The other night, I had one of those teeth-falling-out dreams. I dreamt I was on a bus, and every time it stopped one of my teeth plunked effortlessly out of my skull. “Shit,” I said to myself, in the dream, “this is like one of those teeth-falling out dreams”. Because – without getting too Inception – even in its midst, I realised this style of anxiety dream is a huge cliché.

Were my subconscious a little more creative, maybe it would’ve concocted a situation where I was on a bus (sure, bus, why not?), feeling anxious (because I nearly always feel anxious) and I’m wearing a jumper with the word “ANXIOUS” scrawled across my tits, so I can no longer hyperventilate – in private — about having made a bad impression with the woman who just served me in Tesco. What if, in this jumper, those same men who tell women to “smile, love” start telling me to relax. What if I have to start explaining panic attacks, mid-panic attack? Thanks to mental health charity Anxiety UK, this more original take on the classic teeth-falling-out dream could become a reality. Last week, they introduced an awareness-raising Christmas “anxiety” jumper.

It’s difficult to slate anyone for doing something as objectively important as tackling the stigma around mental health problems. Then again, right now, I’m struggling to think of anything more anxiety-inducing than wearing any item of clothing that advertises my anxiety. Although I’m fully prepared to accept that I’m just not badass enough to wear such a thing. As someone whose personal style is “background lesbian”, the only words I want anywhere near my chest are “north” and “face”.  

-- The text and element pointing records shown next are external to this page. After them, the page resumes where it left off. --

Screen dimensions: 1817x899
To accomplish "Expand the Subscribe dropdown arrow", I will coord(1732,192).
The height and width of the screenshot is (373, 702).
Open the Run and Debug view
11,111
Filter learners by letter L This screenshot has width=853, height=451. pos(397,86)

It should probably be acknowledged that the anxiety jumper isn’t actually being sold ready to wear, but as a knitting pattern. The idea being that you make your own anxiety jumper, in whichever colours you find least/most stressful. I’m not going to go on about feeling “excluded” – as a non-knitter – from this campaign. At the same time, the “anxiety jumper” demographic is almost definitely twee middle class millennials who can/will knit.

Photo: Anxiety UK

Unintentionally, I’m sure, a jumper embellished with the word “anxious” touts an utterly debilitating condition as a trend. Much like, actually, the “anxiety club” jumper that was unanimously deemed awful earlier this year. Granted, the original anxiety jumper — we now live in a world with at least two anxiety jumpers — wasn’t charitable or ostensibly well intentioned. It had a rainbow on it. Which was either an astute, ironic comment on how un-rainbow-like  anxiety is or, more likely, a poorly judged non sequitur farted into existence by a bored designer. Maybe the same one who thought up the Urban Outfitters “depression” t-shirt of 2014.

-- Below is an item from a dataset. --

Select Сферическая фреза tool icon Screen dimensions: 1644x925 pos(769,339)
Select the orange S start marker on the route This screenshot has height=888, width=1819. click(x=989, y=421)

From Zayn Malik to Oprah Winfrey, a growing number of celebrities are opening up about what may seem, to someone who has never struggled with anxiety, like the trendiest disorder of the decade. Anxiety, of course, isn’t trendy; it’s just incredibly common. As someone constantly reassured by the fact that, yes, millions of other people have (real life) panic meltdowns on public transport, I could hardly argue that we shouldn’t be discussing our personal experiences of anxiety. But you have to ask whether anyone would be comfortable wearing a jumper that said “schizophrenic” or “bulimic”. Anxiety, it has to be said, has a tendency – as one of the more “socially acceptable” mental illnesses — to steal the limelight.

But I hope we carry on talking anxiety. I’m not sure Movember actually gets us talking about prostates, but it puts them out there at least. If Christmas jumpers can do the same for the range of mental health issues under the “anxiety” umbrella, then move over, Rudolph.

Eleanor Margolis is a freelance journalist, whose "Lez Miserable" column appears weekly on the New Statesman website.